*SUPPLIED PASSAGE*
Cassandra API on Azure Cosmos DB supports only TLSv1.2
An in-depth difference between OSS/DataStax Cassandra Consistency Level and Cosmos DB Cassandra API Consistency Levels. Read more > https://docs.microsoft.com/en-us/azure/cosmos-db/cassandra/apache-cassandra-consistency-mapping#mapping-consistency-levels

Running this Sample

This sample is in .NET. For running this sample, all you need to do is to download the Visual Studio Solution file; and then make the following changes as mentioned below. You can also leverage this GitHub repo for getting up and running quickly > https://github.com/Azure-Samples/azure-cosmos-db-cassandra-dotnet-core-getting-started.

What you need for this Sample?

You need the following:

An Azure subscription. If you do not have one, you can get a free one here with USD 200 Credit.
Working Azure Cosmos DB Account with Cassandra API. Learn how to create one using Azure portal here using this Tutorial.
Visual Studio Code / Visual Studio 2019 or similar IDE. You can download your VS here.
Working knowledge of Apache Cassandra contructs, queries & limitations.
Working knowledge of programming in C#. It is assumed that you possess all these for enjoying and doing further R&D on this sample. Simply clone this git repo (or download as Zip).

A few things to do before deep-dive

Open the Visual Studio Solution file; ensure your Nuget packages are upto date. Specifically, ensure that 'CassandraCSharpDriver' is installed. Your packages.config file should resemble the same as shown below:

2.In the Program.cs file, edit the secion below. You will find these from your Azure portal, Cosmos DB account's Settings > Connection String:

// Cassandra Cluster configs section.
private const string UserName = "<< ENTER YOUR USERNAME >>"; 
private const string Password = "<< ENTER YOUR PRIMARY PASSWORD >>";
private const string CassandraContactPoint = "<< ENTER YOUR CONTACT POINT >>";  // DnsName
private static int CassandraPort = 10350;                                       // Leave this as it is

Output in VS

Once run successfully, the program should run to create 2 Keyspaces and 2 Tables respectively in each Keyspace.

*CHALLENGE*
In the Cosmos DB Cassandra sample guide, what value is the CassandraPort setting given?

*RECORDED DATA*
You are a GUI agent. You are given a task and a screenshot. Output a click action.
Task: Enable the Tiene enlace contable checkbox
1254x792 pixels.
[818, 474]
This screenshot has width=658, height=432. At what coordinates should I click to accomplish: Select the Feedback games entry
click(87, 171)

--

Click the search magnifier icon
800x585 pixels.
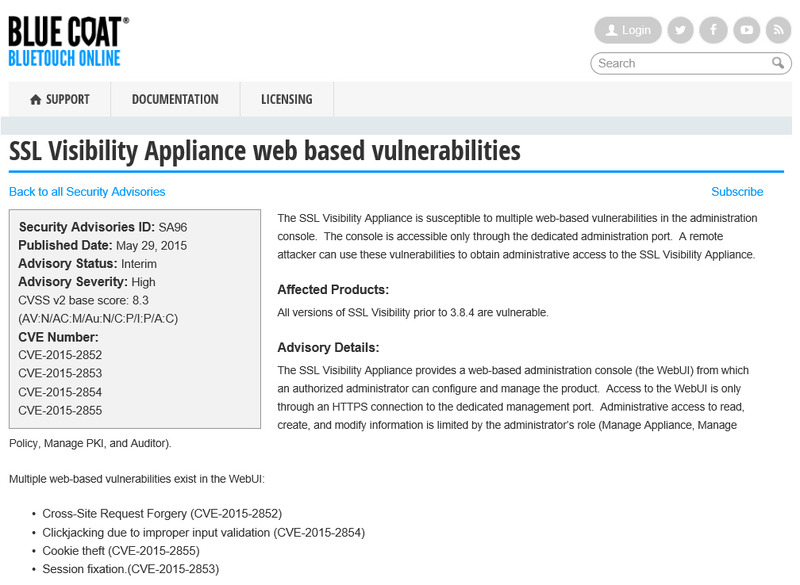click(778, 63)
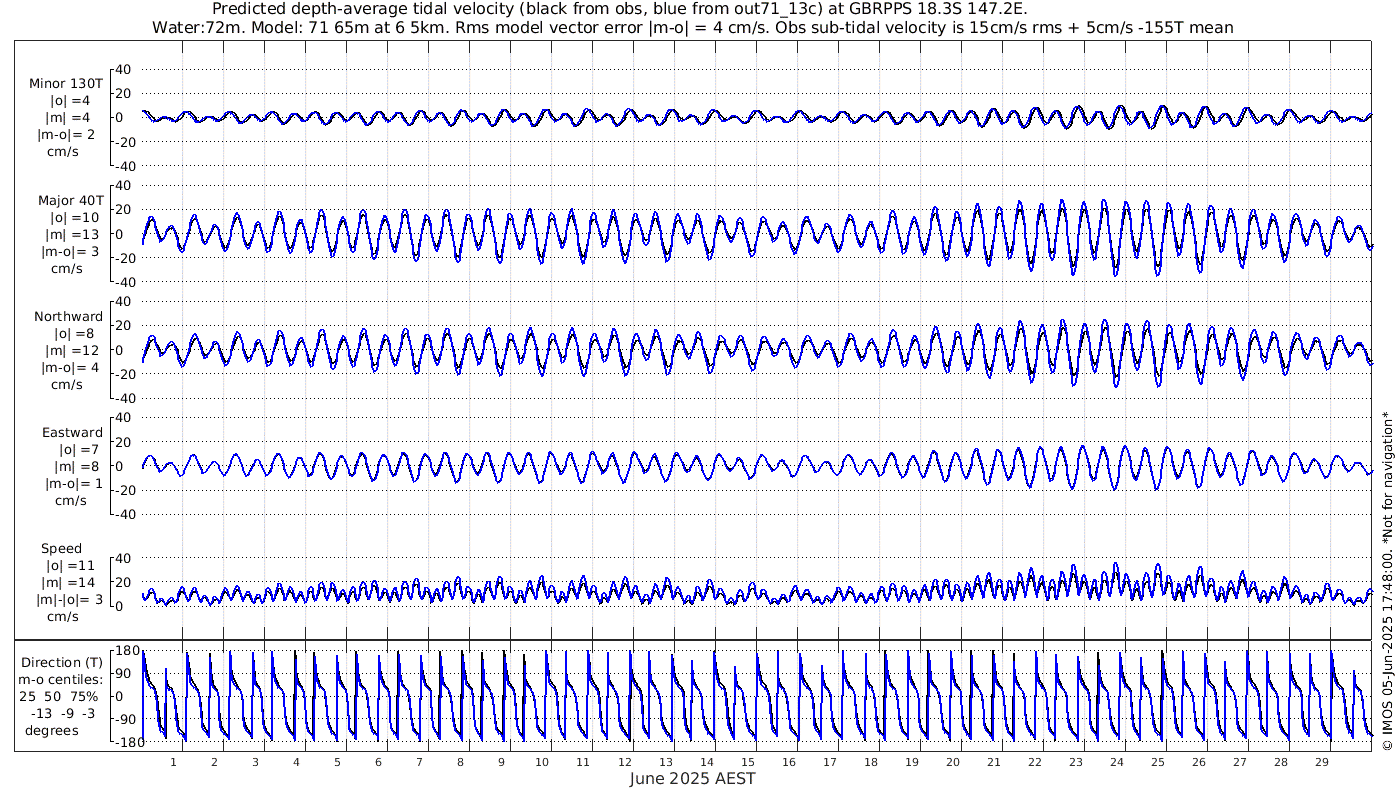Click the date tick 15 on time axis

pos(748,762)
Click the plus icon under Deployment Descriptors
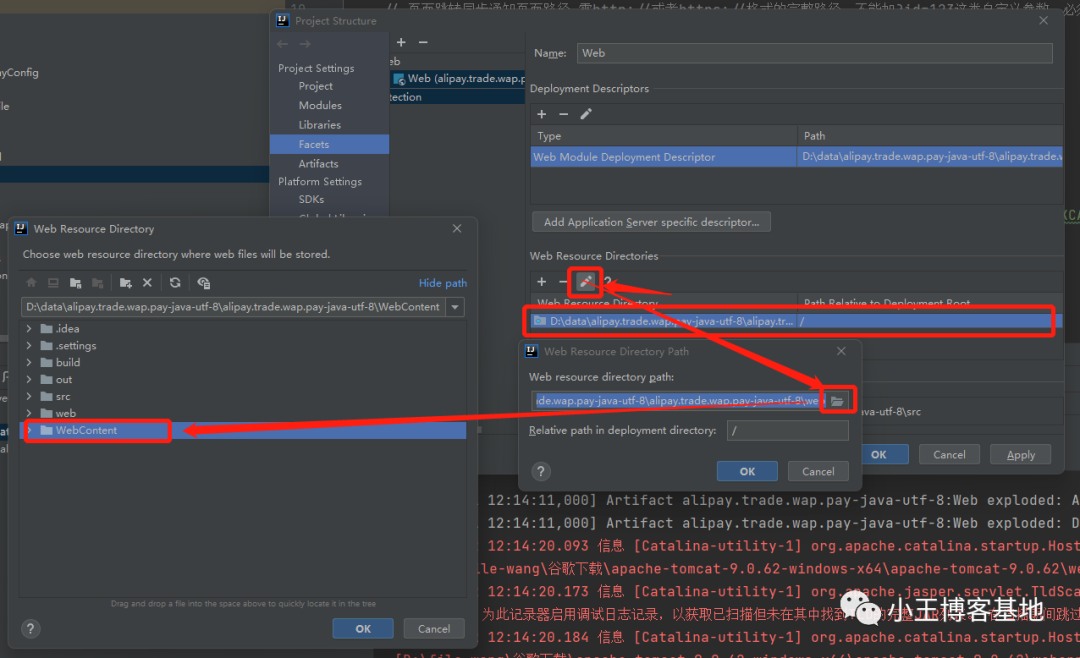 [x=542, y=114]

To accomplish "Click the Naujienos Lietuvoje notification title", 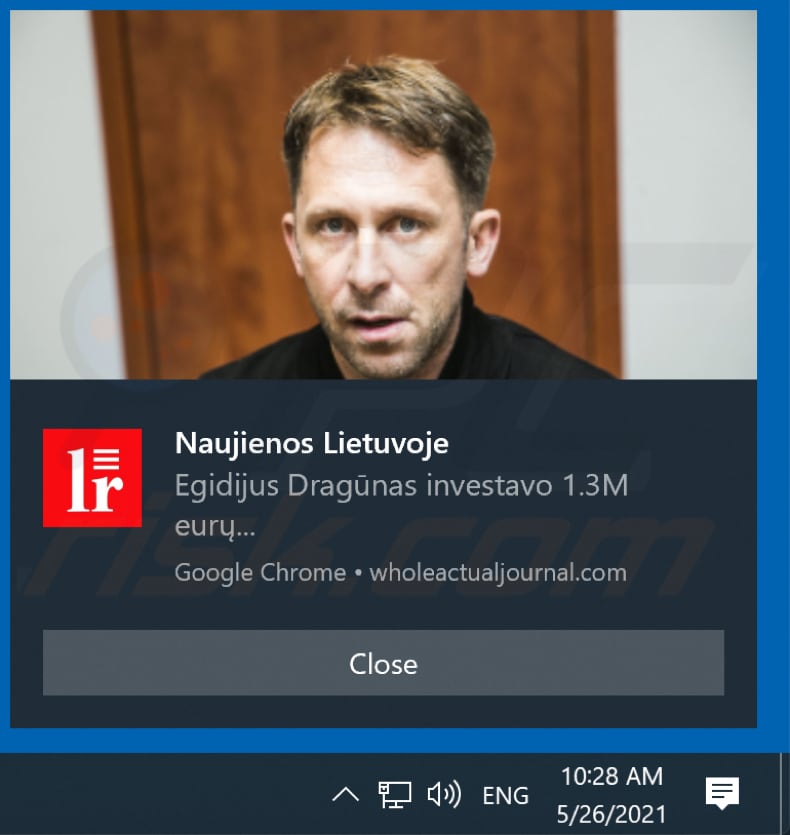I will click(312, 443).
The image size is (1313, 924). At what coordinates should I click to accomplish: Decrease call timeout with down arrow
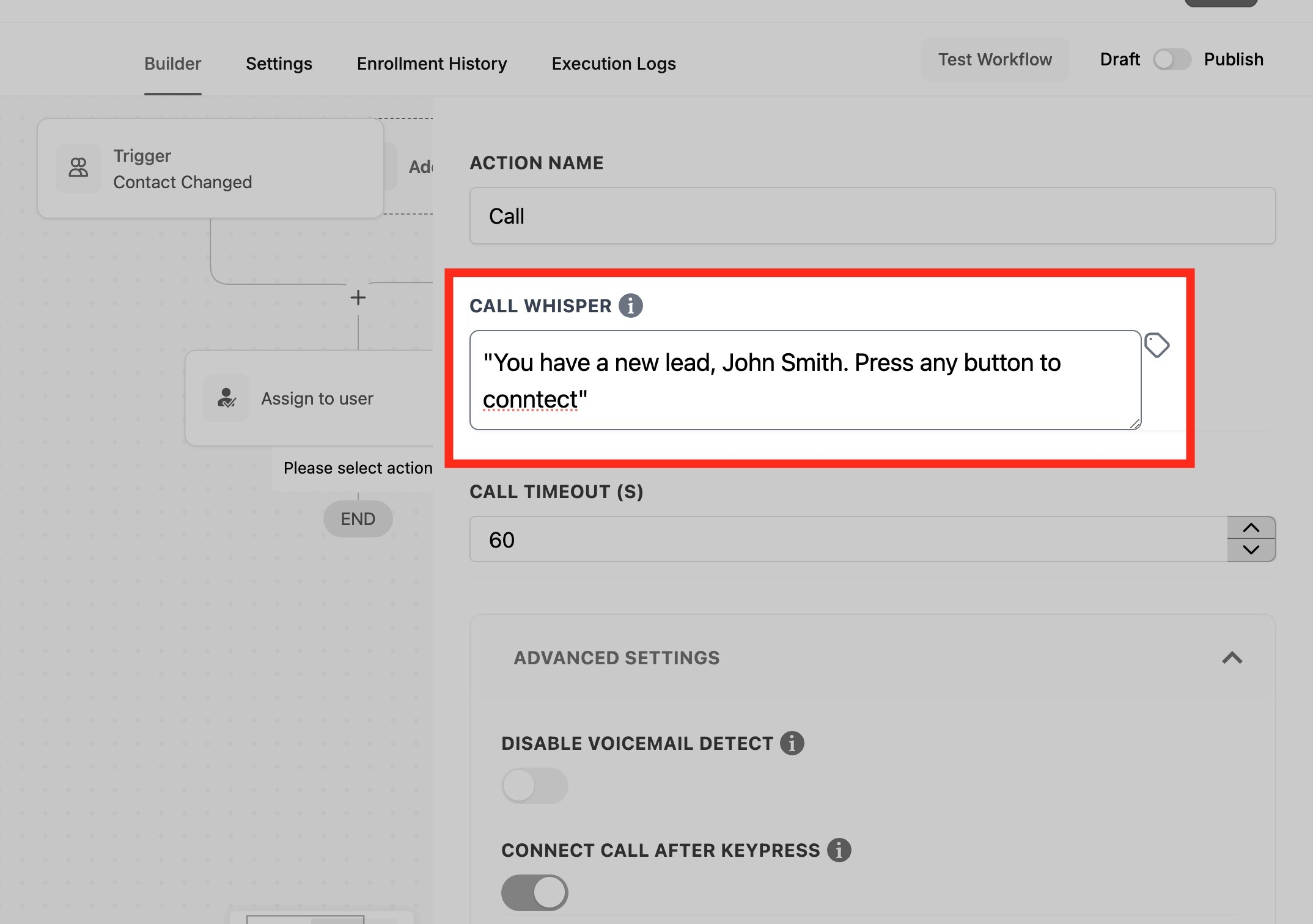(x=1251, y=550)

*WORKED SOLUTION*
10350